Right now, the main issue I have is that in 2nd gear (and I've not been able to test much above that), as soon as it shifts from 1st to 2nd, the engine stumbles real hard, and will sometimes pop out of the carb, and takes a while to recover, and then it seems to be fairly unresponsive in 2nd. This is only under light to medium throttle, I've not been able to test WOT in 2nd, but it's very responsive if you floor it in 1st. I've had the TV pressure set, and it seems to shift in the correct spots from what I've read of the AOD.

For the carb, It started with 70 jets in the primary, and 74 in the secondary. I've swapped those around richer, and leaner, and none seemed to really help it much, although it seemed that it was running rich since most of my plugs were darker than they should be. I had it at 66 and 70 up until a few days ago, now its back to the stock setting since I figured I'd restart. I've tried changing out the power valve, higher and lower, didn't seem to change much, so I stayed at the 6.5 it has in it now. I've not changed any of the accelerator pump things, as it doesn't have a bog off idle, it's only after the shift. I recently looked into the transfer slot size, and I got the square that it mentions, and opened the secondaries a bit since the slot wasn't exposed at all on those. I've gotten it to idle fine just with adjustments to the secondary, with about 14" of vacuum in park. In gear it drops to about 10-11".

I've done a lot of combinations with the distributor, changed the advance bushings and springs, higher initial with less centrifugal, vice versa, full manifold vacuum advance, ported, and currenlty I've got the vacuum advance disconnected. I've currently got it on about 16 initial, with the 21 degree advance bushing, and 2 blue springs, so all in at 37 degrees at 3000 rpm.
######
- _Required tasks_:
[1] According to the engine tuning post, which jet sizes did the carburetor originally have in the primary and secondary?
[2] Carry on the engine tuning post from the end of its last sentence.
The lines that follow come from a separate source.

- _Raw data_:
######
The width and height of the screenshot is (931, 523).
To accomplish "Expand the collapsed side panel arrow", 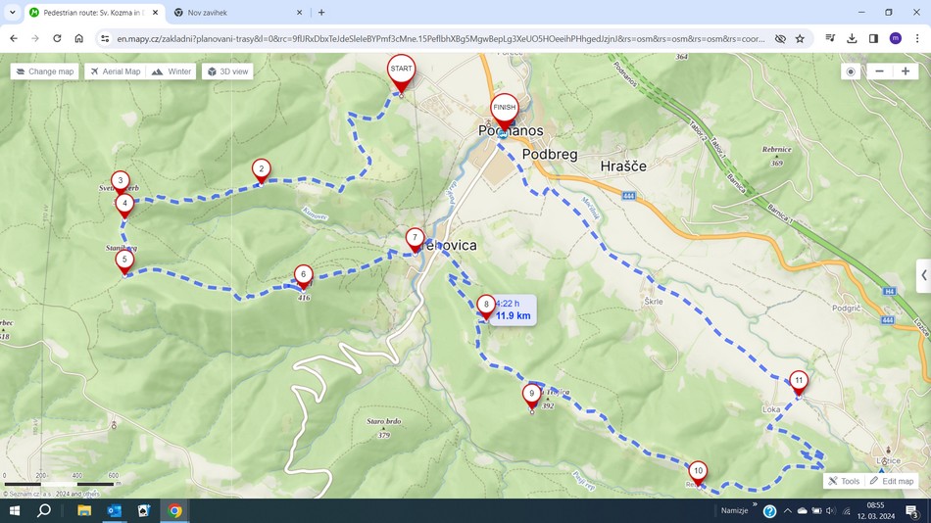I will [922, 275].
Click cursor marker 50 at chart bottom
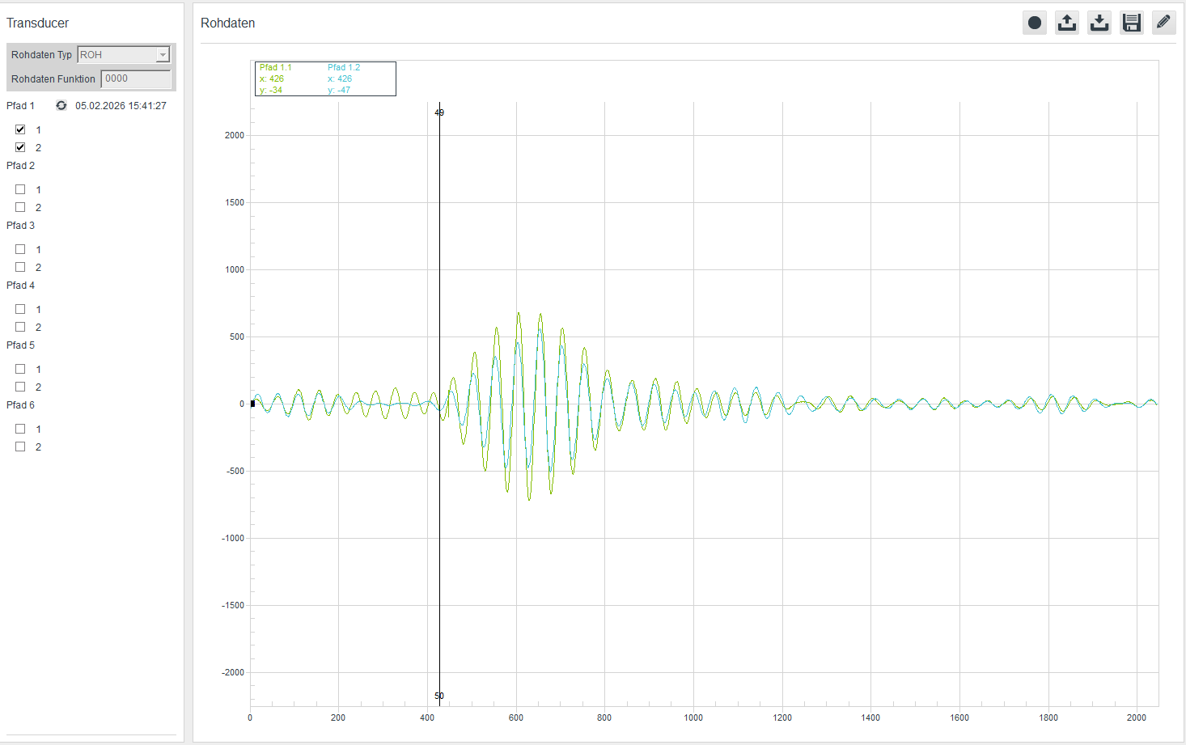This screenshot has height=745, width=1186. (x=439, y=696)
######
- _Final results_:
[1] It started with 70 jets in the primary and 74 in the secondary.

[2]
I've replaced the intake manifold gaskets twice, since I saw that my 4 and 7 were black and seemed to have a leak and were pulling in oil vapor, I've sprayed around and not found any leaks since. All the spark plugs have been swapped and checked for spark, no change.

I went on a test run recently with a tach and vacuum gauge, and in 1st under very light throttle it had around 10", and around 1500 rpm/17mph, it shifts to 2nd and the rpm drops to about 1000rpm, and the vacuum plummets to 5" and takes a while to recover. I'm out of ideas at this point and I've gotten help from others on forums, but so far to no avail.

I'm not particularly informed on the relation between engine load, gearing, rpm and vacuum, but from what I can assume, it seems like the shift is causing an increase in engine load, and just dropping the vacuum and causing the stumble, since it gets a bit better once it recovers. So I was wondering if I swapped out the rear gears to a 3.50 or 3.70, perhaps the increased rpm before the shift would help keep the engine in a higher rpm range, which is perhaps what it needs.

I'm up to any suggestions, kinda out of ideas so anything would be greatly appreciated. If there's any other info I can give out I'll try to dig it up, I've got the cam card below here.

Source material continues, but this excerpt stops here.